Il Conte Tacchia

Il Conte Tacchia

Si rinnova il connubio tra Enrico Montesano e il Teatro Sistina, due icone del teatro romano. Dopo essere stato mattatore interpretando i ruoli di Rugantino e del Marchese del Grillo sempre sul prestigioso palcoscenico di Roma e con enorme successo di pubblico, l’artista torna protagonista con Il conte Tacchia del quale è anche autore insieme a Gianni Clementi e regista. Enrico Montesano sta vivendo un momento di particolare vivacità della propria carriera e con Il conte Tacchia si appresta ad affrontare un altro personaggio che fa parte dell’immaginario romanesco. La figura del protagonista, Checco, è ispirato liberamente alla vita di un nobile, Adriano Bennicelli, vissuto a cavallo tra il diciannovesimo e il ventesimo secolo, le cui fortune erano legate al commercio del legno, meritandosi così il soprannome di “Tacchia” che in dialetto significa appunto “pezzo di legno”. Nello spettacolo, tratto dall’omonimo film di Sergio Corbucci del 1982 che vedeva nel cast anche i compianti Vittorio Gassmann e Paolo Panelli, sono narrate le peripezie di Checco, interpretato da Montesano, e in particolare le vicende che ruotano attorno al suo amore per la popolana Fernanda. I due si rincorrono per ben trent’anni fino a quando l’uomo rientra a Roma nel 1944 nelle vesti di liberatore insieme alla quinta armata del generale Clark. La versione teatrale prende spunto, come detto, dalla pellicola di Corbucci nella quale lo stesso Montesano era protagonista ma si concede alcune libertà.

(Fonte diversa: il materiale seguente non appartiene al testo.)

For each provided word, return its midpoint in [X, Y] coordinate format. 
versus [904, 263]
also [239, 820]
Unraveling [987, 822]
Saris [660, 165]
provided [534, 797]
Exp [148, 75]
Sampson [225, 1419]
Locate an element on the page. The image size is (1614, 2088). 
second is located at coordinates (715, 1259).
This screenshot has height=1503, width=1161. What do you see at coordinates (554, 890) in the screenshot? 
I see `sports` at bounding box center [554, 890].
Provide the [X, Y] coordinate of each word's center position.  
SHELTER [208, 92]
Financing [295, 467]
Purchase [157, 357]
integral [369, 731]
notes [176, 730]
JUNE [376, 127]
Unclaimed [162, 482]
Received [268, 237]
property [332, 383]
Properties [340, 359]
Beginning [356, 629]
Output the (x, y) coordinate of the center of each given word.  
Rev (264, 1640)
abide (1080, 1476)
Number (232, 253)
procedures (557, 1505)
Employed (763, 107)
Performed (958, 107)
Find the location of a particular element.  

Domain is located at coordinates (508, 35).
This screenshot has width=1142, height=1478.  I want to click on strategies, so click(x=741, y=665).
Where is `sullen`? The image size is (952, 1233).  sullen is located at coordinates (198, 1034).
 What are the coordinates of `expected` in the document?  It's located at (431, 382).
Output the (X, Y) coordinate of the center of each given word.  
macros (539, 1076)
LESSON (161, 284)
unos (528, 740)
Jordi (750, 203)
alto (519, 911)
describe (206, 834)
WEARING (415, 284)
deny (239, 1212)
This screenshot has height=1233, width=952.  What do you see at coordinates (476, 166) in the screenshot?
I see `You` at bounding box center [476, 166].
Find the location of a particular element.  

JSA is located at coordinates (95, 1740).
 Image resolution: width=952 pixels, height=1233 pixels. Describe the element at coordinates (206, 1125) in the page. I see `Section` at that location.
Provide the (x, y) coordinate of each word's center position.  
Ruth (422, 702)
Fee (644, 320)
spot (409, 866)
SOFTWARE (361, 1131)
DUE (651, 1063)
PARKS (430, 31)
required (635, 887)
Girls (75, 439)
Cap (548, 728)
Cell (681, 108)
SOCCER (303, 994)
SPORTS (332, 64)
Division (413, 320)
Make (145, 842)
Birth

La commedia musicale prevede infatti alcune scene aggiunte che vanno ad integrare la storia cinematografica. Sul palcoscenico, accanto alla maschera romana interpretata da Montesano, troviamo un nutrito cast di attori e ballerini che si muovono con costumi d’epoca. Accanto alle musiche originali del Maestro Armando Trovajoli ci sono alcune nuove canzoni scritte appositamente per la rappresentazione teatrale. Lo spettacolo, che si annuncia ricco di cambi di scena e tutto da ridere, rappresenta per Montesano la chiusura di una trilogia che non solo ha saputo conquistare il pubblico romano ma che, con i precedenti due titoli, ha raccolto applausi in tutta Italia. Intanto il debutto è tutto romano, sul palcoscenico del prestigioso Teatro Sistina, che abbraccia il mattatore per diverse settimane di repliche a partire dal 21 febbraio. Nella lunga e luminosa carriera che tocca ormai i cinquant’anni, Montesano ha segnato alcuni momenti straordinari della storia del Sistina a partire dalla fine degli anni settanta quando vennero messi in scena Rugantino e Bravo e poi ancora negli anni titoli memorabili come E se il tempo fosse un gambero.